Here are some key issues:
- Traders Global is, and has been through the Relevant Period, counterparty to substantially all customer trades. Customers do not trade “live funds” against “multiple liquidity providers” nor do customers share in “trading profits,” as Traders Global claims. In reality, customers trade against Traders Global in an electronic trading environment that Traders Global controls.
- Because Traders Global is the counterparty, when a customer’s trading is successful, any “profits” to which the customer may be entitled come out of Traders Global’s pocket. Indeed, substantially all of these so-called profits come from fees that Traders Global collected from other customers, in a manner similar to a Ponzi scheme. When customers win, Traders Global loses.
- Traders Global claims on its website that customer trades are subject to “commissions” of $3 per lot. Because Traders Global tells its customers that they are using Traders Global’s funds to trade, the customer is led by Traders Global to believe that the commissions are those being charged to Traders Global by a liquidity provider, exchange, or other third party.

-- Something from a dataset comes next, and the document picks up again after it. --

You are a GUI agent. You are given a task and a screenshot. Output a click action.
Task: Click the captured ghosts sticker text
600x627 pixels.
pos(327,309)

- In fact, Traders Global is not charged commissions by any third party on “trades” for which it acts as counterparty. Traders Global fails to disclose, however, that it—not some third party—assesses these commissions. The so-called “commissions” are simply a charge against customer account equity imposed by Traders Global.
- Traders Global uses specialized software to automatically add “delay” or “slippage” to customer orders. Traders Global does this in order to reduce the likelihood, or amount, of a customer’s profitable trading.
- A very small number of customers trading “live” accounts manage to trade profitably despite Traders Global’s attempts to handicap them. After identifying such customers, Traders Global may route some or all of these customers’ orders to an off-exchange leveraged forex and commodities dealer outside the U.S. (hereinafter, the “Dealer”). Traders Global refers to this as “STP’ing” a customer’s account; “STP” stands for “straight-through processing.”
- STP’ing a customer is very rare. Of 24,000 customers with “live” accounts during the Relevant Period, fewer than 100 of them had a single trade STP’d.
- Defendants’ scheme is a profitable one. During the Relevant Period, Traders Global took in approximately $310 million in customer registration fees. During the same period, Traders Global paid out approximately $137 million, mostly to customers in the form of purported trading profits. Traders Global has thus achieved net income of $172 million from its fraud during the Relevant Period.
All traders who traded with MFF should monitor the case closely. The court assigned a temporary receiver, see below:
Anthony Sodono, III of McManimon, Scotland & Baumann, LLC is appointed Temporary Receiver, with the full powers of an equity receiver for Defendants and their affiliates and subsidiaries owned or controlled by Defendants (hereinafter referred to as the “Receivership Defendants”), and of all the funds, properties, premises, accounts, income, now or hereafter due or owing to the Receivership Defendants, and other assets directly or indirectly owned, beneficially or otherwise, by the Receivership Defendants. The Temporary Receiver shall be the agent of this Court in acting as Temporary Receiver under this Order.